◆ Try it
Reproduce each line of the entries that carries "element".

--- START ---

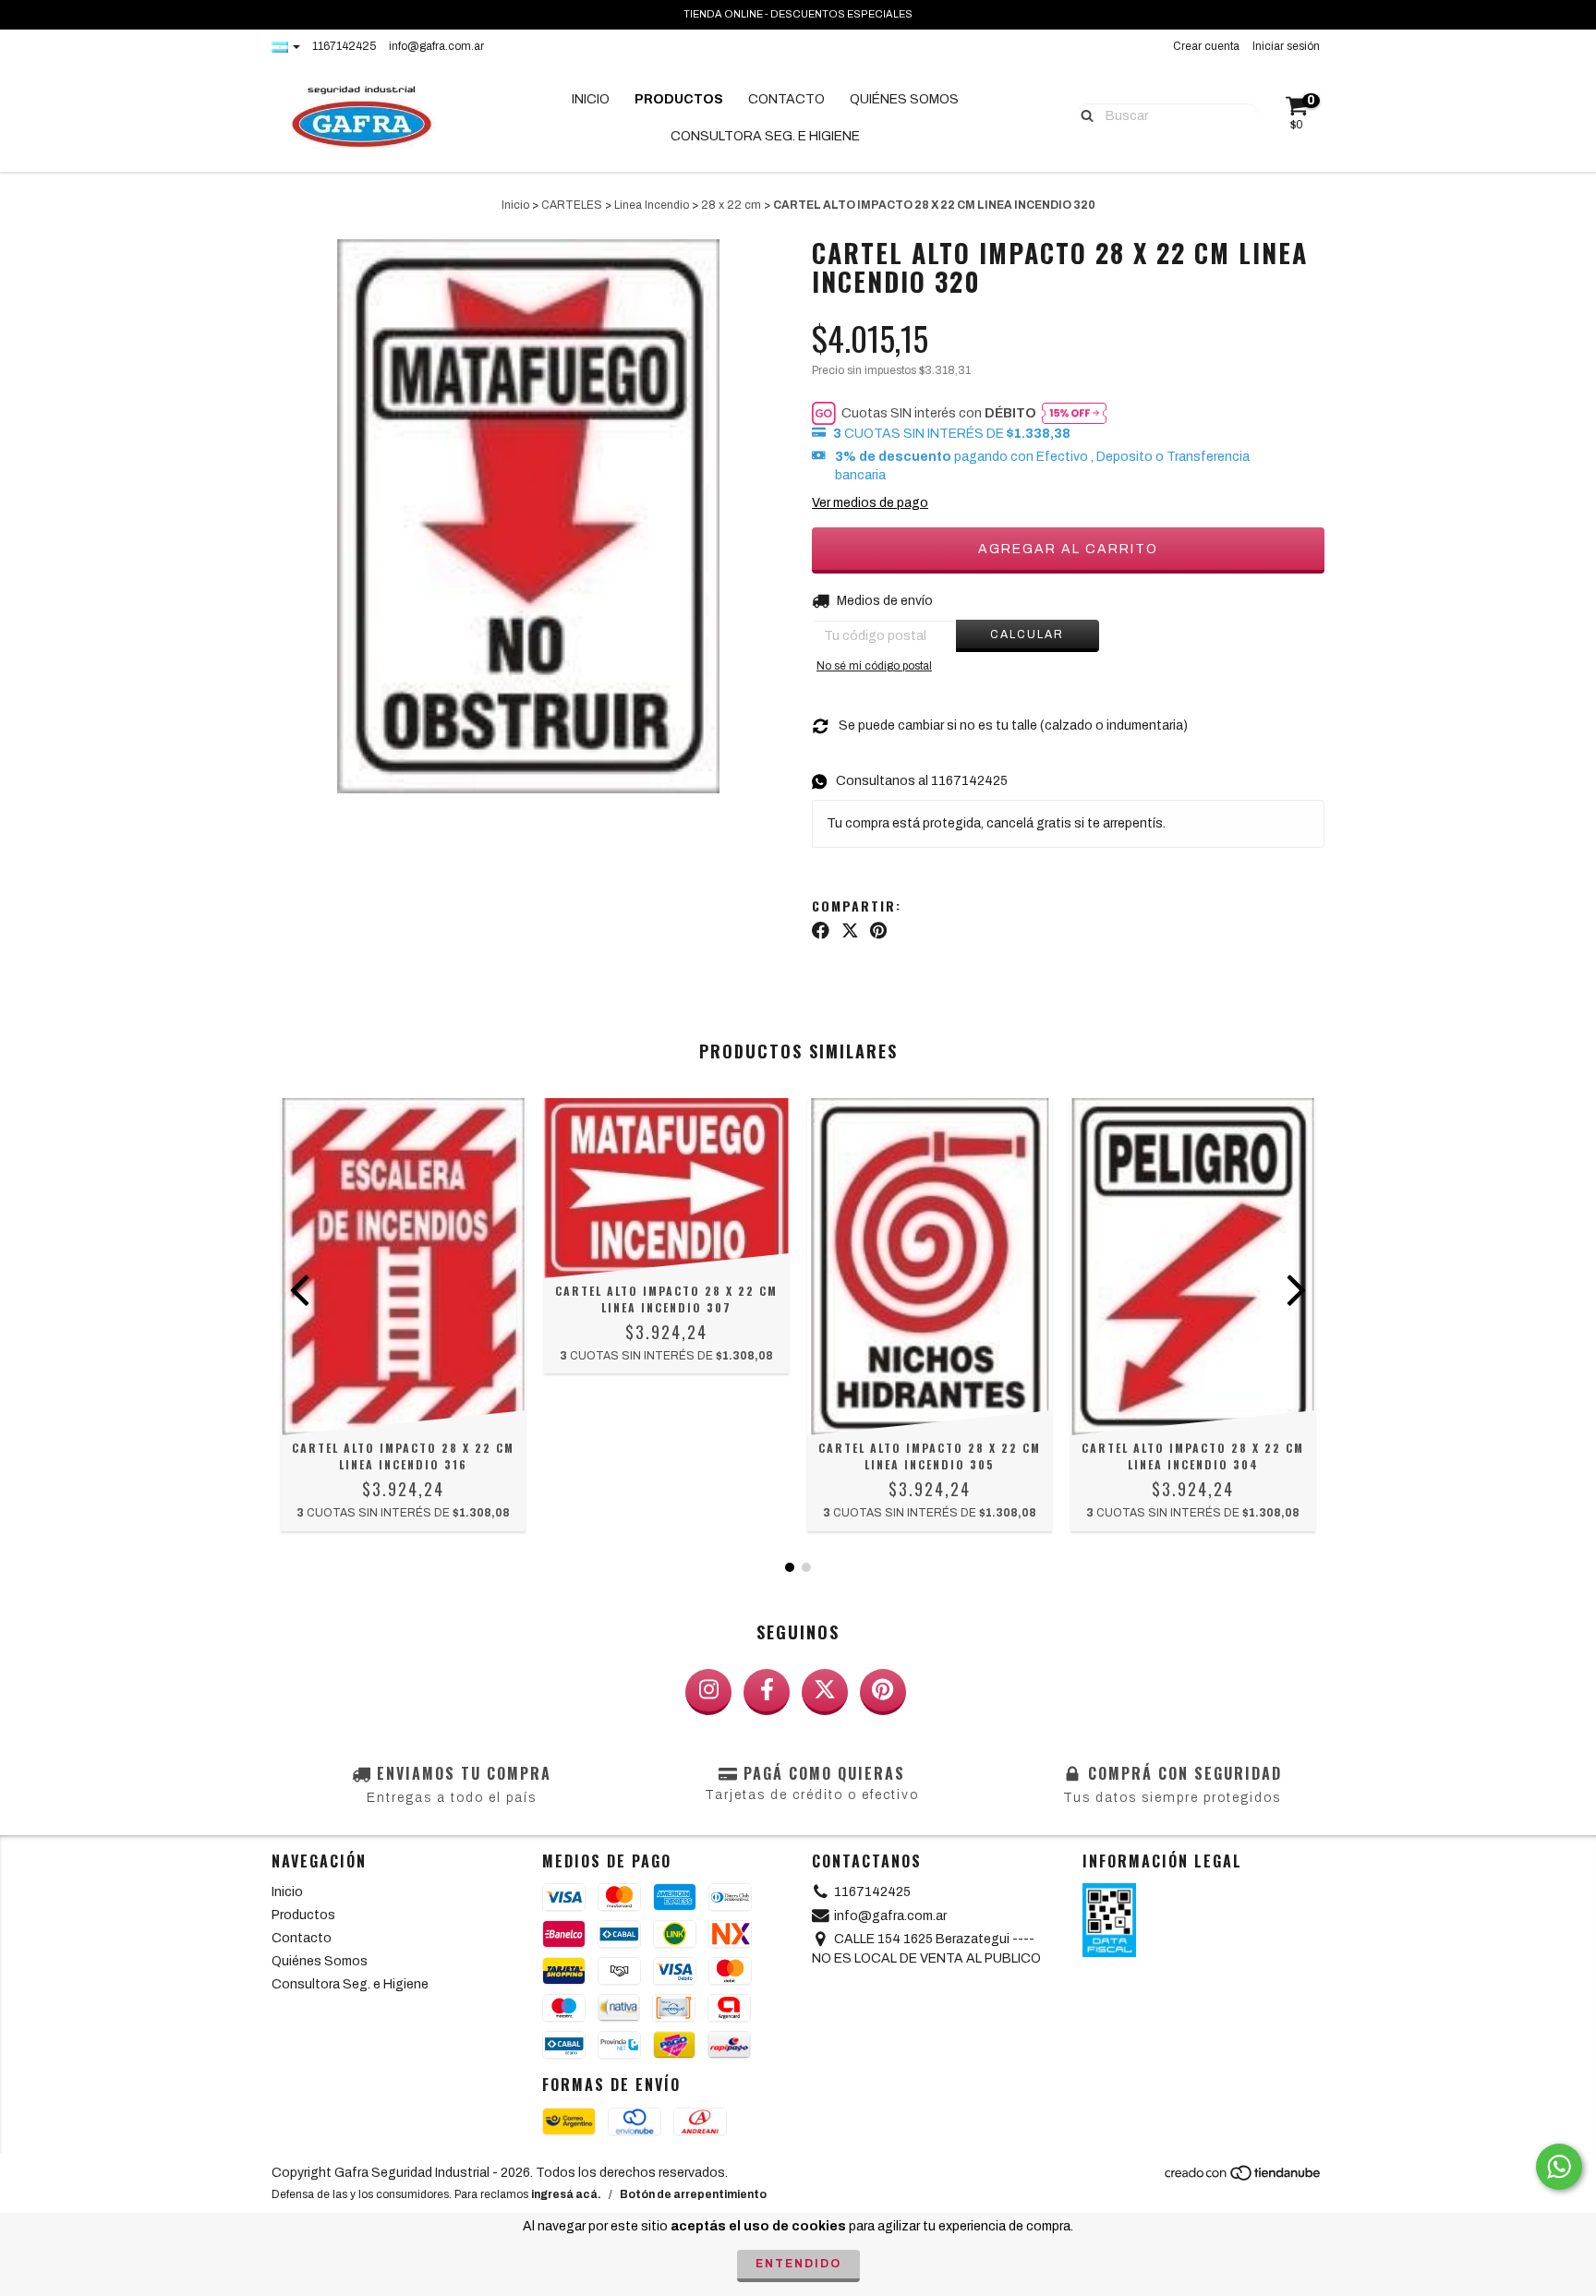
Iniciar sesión (1286, 46)
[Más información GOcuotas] (1074, 413)
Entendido (798, 2263)
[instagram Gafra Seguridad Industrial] (708, 1692)
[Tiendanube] (1243, 2177)
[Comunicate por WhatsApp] (1559, 2167)
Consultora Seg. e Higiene (765, 136)
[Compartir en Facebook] (820, 931)
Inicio (591, 99)
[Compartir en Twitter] (850, 931)
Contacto (786, 99)
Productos (679, 99)
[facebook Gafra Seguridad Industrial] (767, 1692)
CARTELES (571, 205)
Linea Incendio (651, 205)
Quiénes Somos (904, 99)
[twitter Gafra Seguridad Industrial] (825, 1692)
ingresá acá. (566, 2194)
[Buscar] (1083, 114)
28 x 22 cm (731, 205)
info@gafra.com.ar (436, 46)
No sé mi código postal (874, 665)
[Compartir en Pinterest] (878, 931)
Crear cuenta (1206, 46)
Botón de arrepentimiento (693, 2194)
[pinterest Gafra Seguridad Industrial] (883, 1692)
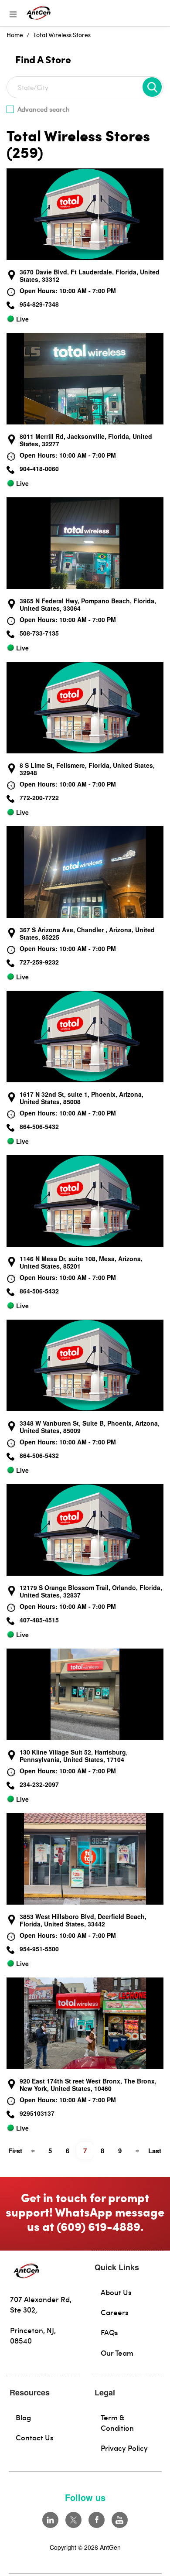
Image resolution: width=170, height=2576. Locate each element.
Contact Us (35, 2437)
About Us (116, 2292)
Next (137, 2150)
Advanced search (43, 109)
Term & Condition (117, 2422)
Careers (115, 2312)
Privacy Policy (124, 2448)
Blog (23, 2417)
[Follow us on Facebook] (96, 2520)
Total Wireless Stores (62, 35)
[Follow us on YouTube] (120, 2520)
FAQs (109, 2332)
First (15, 2150)
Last (154, 2150)
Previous (32, 2150)
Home (15, 35)
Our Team (117, 2352)
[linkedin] (50, 2520)
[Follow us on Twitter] (73, 2520)
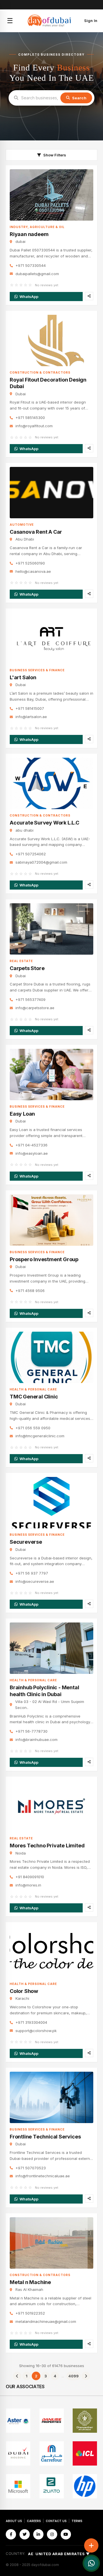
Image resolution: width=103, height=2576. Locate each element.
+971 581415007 (29, 708)
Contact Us (56, 2520)
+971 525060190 (30, 563)
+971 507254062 (30, 854)
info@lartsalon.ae (31, 716)
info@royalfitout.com (34, 426)
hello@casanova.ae (33, 571)
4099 (73, 2376)
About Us (14, 2520)
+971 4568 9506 (30, 1290)
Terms (77, 2520)
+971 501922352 (30, 2313)
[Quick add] (91, 2545)
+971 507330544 (30, 265)
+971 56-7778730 (31, 1731)
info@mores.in (28, 1885)
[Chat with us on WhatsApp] (91, 2563)
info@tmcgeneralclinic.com (39, 1436)
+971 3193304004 (31, 2022)
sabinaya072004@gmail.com (41, 862)
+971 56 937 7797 (31, 1573)
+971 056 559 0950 (32, 1428)
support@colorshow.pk (36, 2030)
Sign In (90, 20)
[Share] (89, 296)
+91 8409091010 (29, 1876)
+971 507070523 (30, 2168)
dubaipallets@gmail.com (37, 273)
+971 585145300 (30, 417)
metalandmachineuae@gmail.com (45, 2321)
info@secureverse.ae (34, 1581)
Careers (34, 2520)
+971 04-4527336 (31, 1145)
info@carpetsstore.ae (34, 1007)
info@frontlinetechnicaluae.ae (42, 2176)
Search (79, 98)
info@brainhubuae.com (36, 1739)
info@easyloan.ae (31, 1153)
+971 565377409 (30, 999)
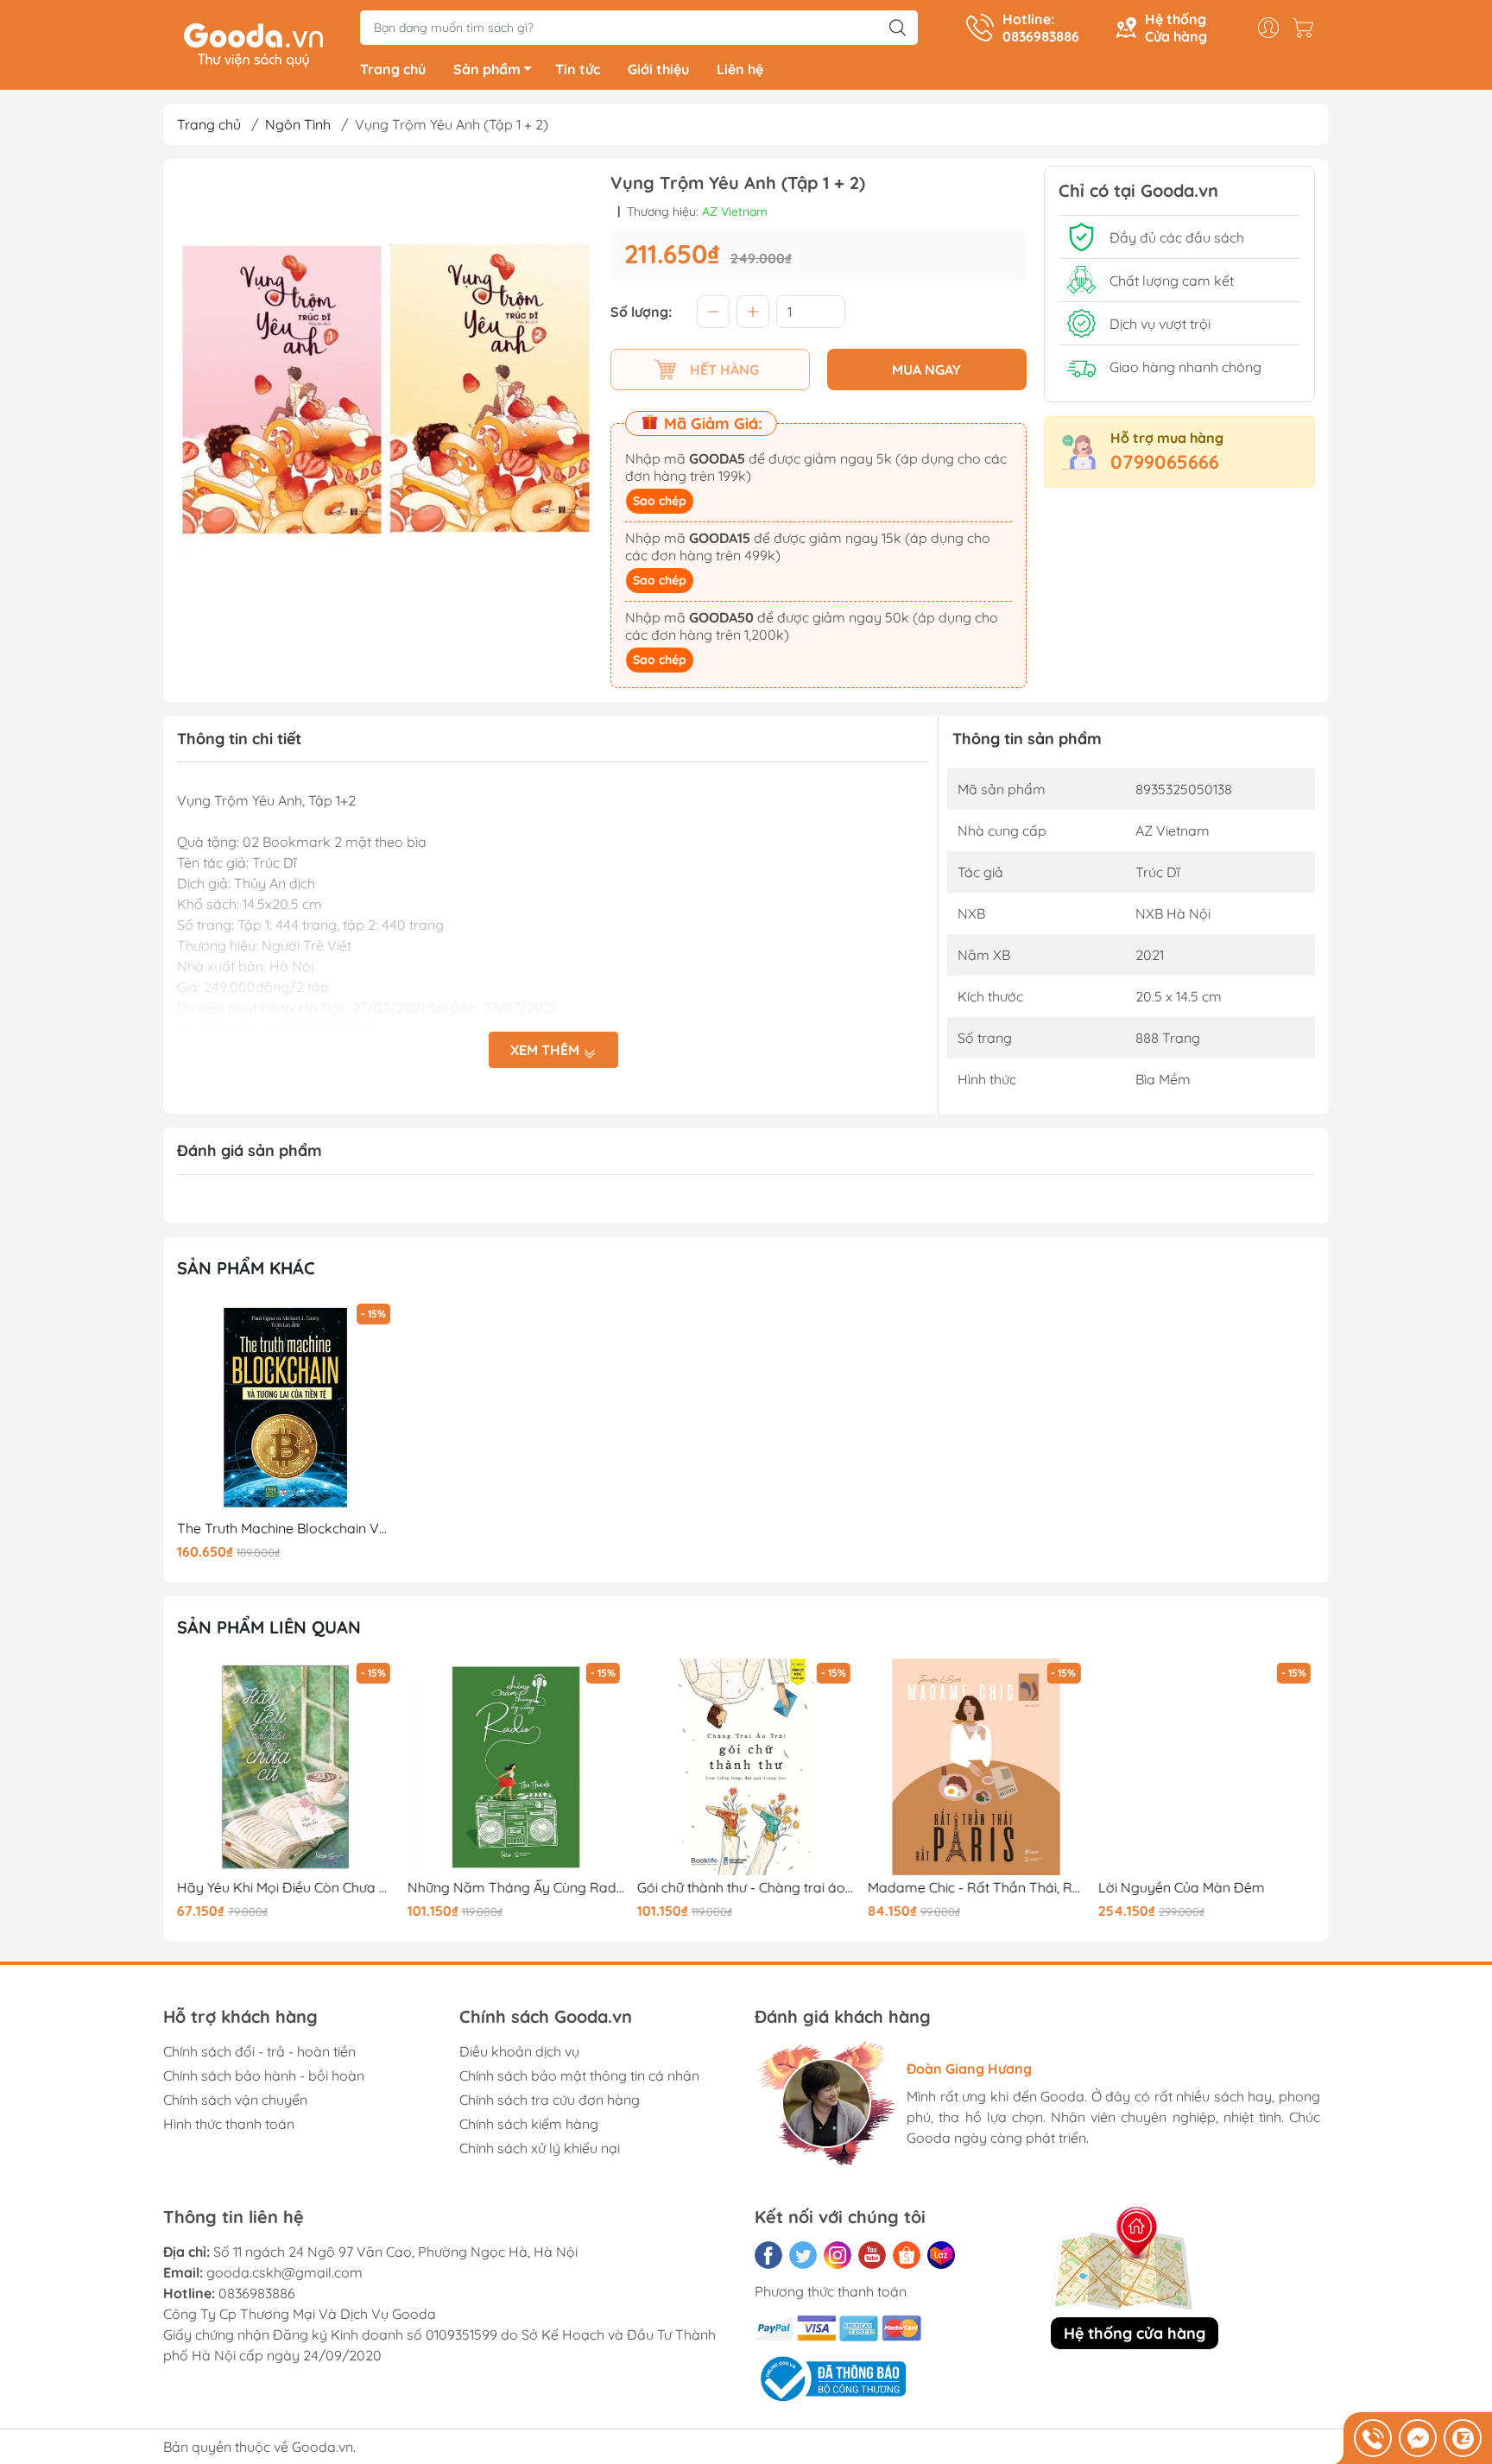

--- END ---

◆ Solution below
Image resolution: width=170, height=2576. Locate each element.
Image resolution: width=103, height=2576. Locate each element.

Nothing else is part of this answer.